Nugent started his company in 1991 with a plastic tank attached to his rusty 1984 pickup truck.

Today all his work is mostly commercial, but does offer some residential services like driveway sealcoating, seam filling and garage door apron replacement. Nugent and his crews pride themselves on professional attention, in particular they use the standard MNDOT method to crackseal.

"Many of our competitors do not follow this method," said Nugent. "It begins with routing the cracks to a width and depth of approximately 3/4-in. The cracks are then thoroughly cleaned. The cleaned cracks are filled with crack sealer brand Deery 3723, which exceeds all MNDOT requirements of 3405. As a final step, paper is applied as a bond breaker to allow for immediate traffic use, unless sealcoating is to immediately follow."

This attention to detail in the finished work propelled Nugent to offer before and after photos for his customers. 

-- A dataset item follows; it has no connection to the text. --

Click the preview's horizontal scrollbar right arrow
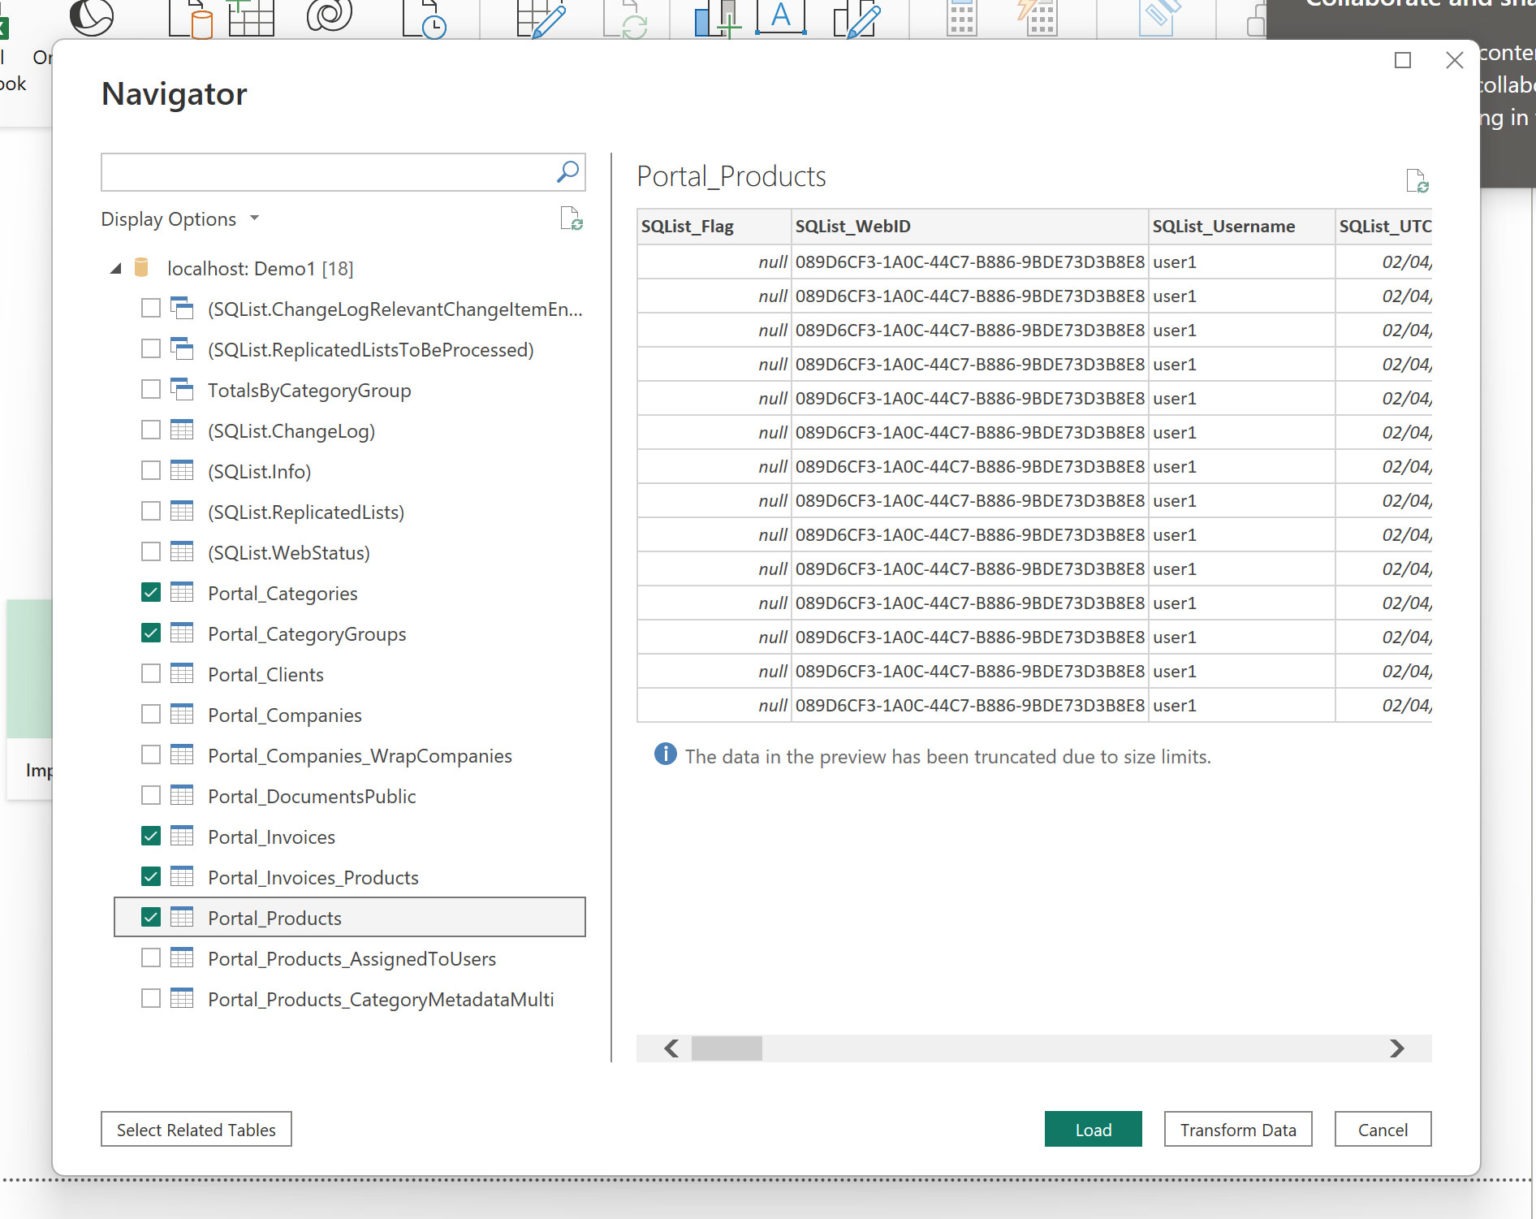Image resolution: width=1536 pixels, height=1219 pixels. tap(1396, 1049)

"I started because I was interested in the picture aspect I could get by flying drones."

Hone in the Drone Skills

Self-taught Nugent started using drones because he was interested in the pictures he could get by flying over jobsites, getting a bird's eye perspective. He purchased his first drone in 2013, one that he had to attach a GoPro camera to because the first generation drone did not have a built in camera. He would operate it around his house, under trees and wires to practice his flying techniques because he knew he would have to maneuver those types of obstacles.

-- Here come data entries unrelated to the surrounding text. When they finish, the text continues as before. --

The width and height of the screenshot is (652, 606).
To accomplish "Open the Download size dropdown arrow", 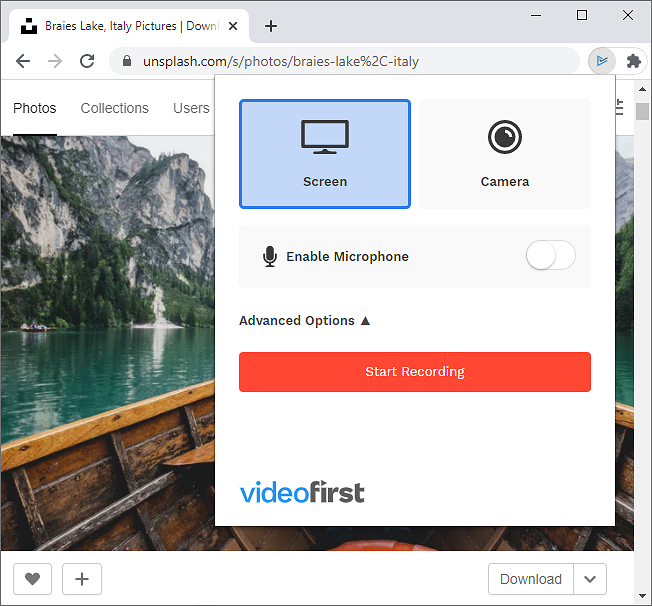I will tap(590, 579).
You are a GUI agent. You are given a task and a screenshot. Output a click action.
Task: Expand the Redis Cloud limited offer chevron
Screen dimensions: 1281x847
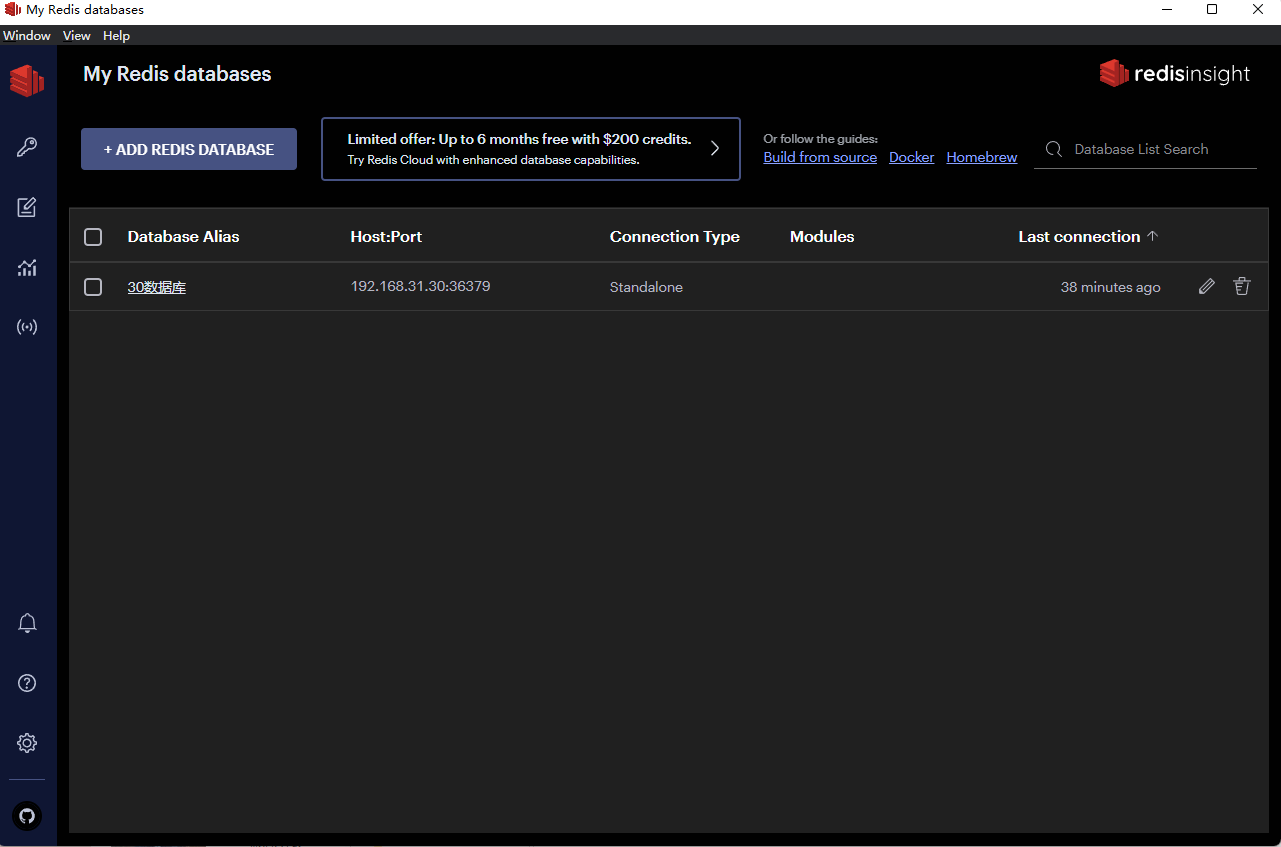click(715, 149)
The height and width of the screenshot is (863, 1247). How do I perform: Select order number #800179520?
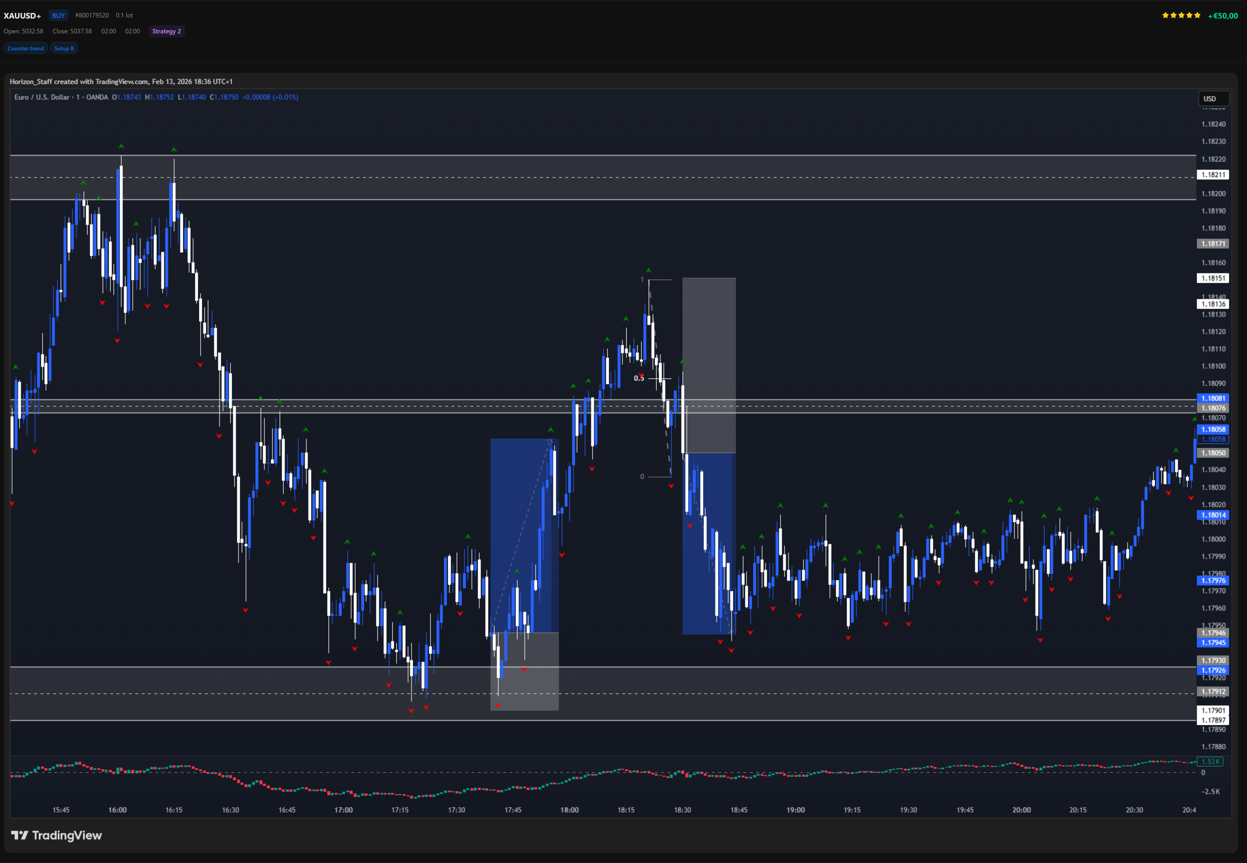(92, 15)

"Practicing really helped me get comfortable with flying" said Nugent. "When I first started out, I may or may not have gotten it stuck in a tree or two. There will be a few crashes along the way but drones are very durable. The worst thing I have had to do is replace the rotors."School BeforeRandy Nugent

Technology advancements in the drone sector has grown in many aspects. Drone manufacturers are offering customizable flight path options, enhanced photo and video quality and even collision avoidance.

"The best advancement, in my opinion, is the ability to do everything through your phone," said Nugent. "I can watch through my phone and decided exactly which photos to take. In fact, I don't even watch the drone anymore when I fly. There is GPS built in so I know exactly where it is at all times and I can have it fly back to within a few feet of takeoff and land itself."School AfterRandy Nugent

For Nugent, he utilizes his drones on a daily basis for photos and videos of jobs to gain a competition advantage.

"If there is a job that I know there will be a fair amount of competition on, I use the drone to my advantage," said Nugent. "Prospective and existing customers love the fact that we will send them aerial photos of their property for free with a contract. I use it for larger jobs or sites, greater than 80,000 square feet, that I know will be great for before and after photos."